Friday, May 02, 2014

Treasuring family time.

I felt that I was lucky to be able to experience living with family, staying on my own in an empty apartment as well as in a rented room. It was a totally different feeling comparing all three. Although slight advantages are the landlord is either my friend or my supervisor. So I don't really experience the feeling of staying with a complete stranger in a house.

I will be moving back to my new house this Saturday. It made me starting to feel.. A bit reluctant. As part of me likes this freedom and part of me misses being together with my family.

Staying away and seeing my mom, my sis and nephews made me appreciate the time with them. Letting us catch up, wanting to meet each other, arranging outings. I quite like that.

There's some distance but there's some longingness as well.


Edited:
01/05/14
Funny, I was watching 2 Broke Girls, episode 22. Titled "And the New Lease on Life"

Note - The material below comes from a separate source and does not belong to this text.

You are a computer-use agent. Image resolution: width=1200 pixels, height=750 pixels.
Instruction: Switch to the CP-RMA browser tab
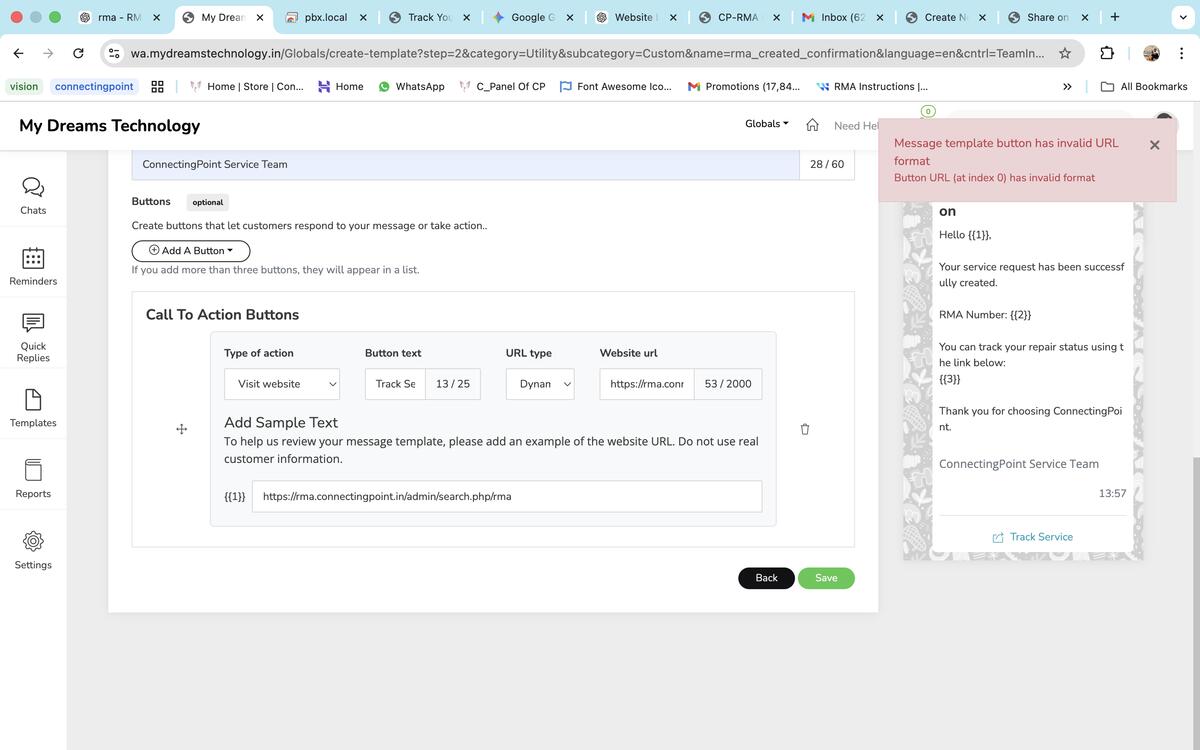[x=737, y=17]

Although it was just a tv show but it really reflects well on life. Like my current life.

Caroline and Max, although had their ups and downs, even to fighting over stuffs, are not ready to give up living apart from each other. It is the being together that matters. No.. It's not a lesbian show by the way.

And it got me thinking, if you have fights with someone, perhaps at least once a month or even once every two weeks, does it make you want to leave that person to avoid future fights or would you rather have the fight and live with the person because you want to?

As in, sure there are fights but there are happy times as well. You can see the person (it can be really close buddies, partners, family) everyday even if you'll fight with them.

Not sure whether am I making any sense here.... It's just hard trying to bring through what I want to say in words.

I mean, sure there are fights but I'd still live with the person because I know I'm not ready to live without him. The companionship, being able to see the person daily, hugs, cuddles, watching shows, have dinners together are more than enough to allow me to overlook the fight part.

Sure I can adapt pretty fast and move on but do I want to move on without him? Am I ready to move on?

I guess these are questions I will ask myself.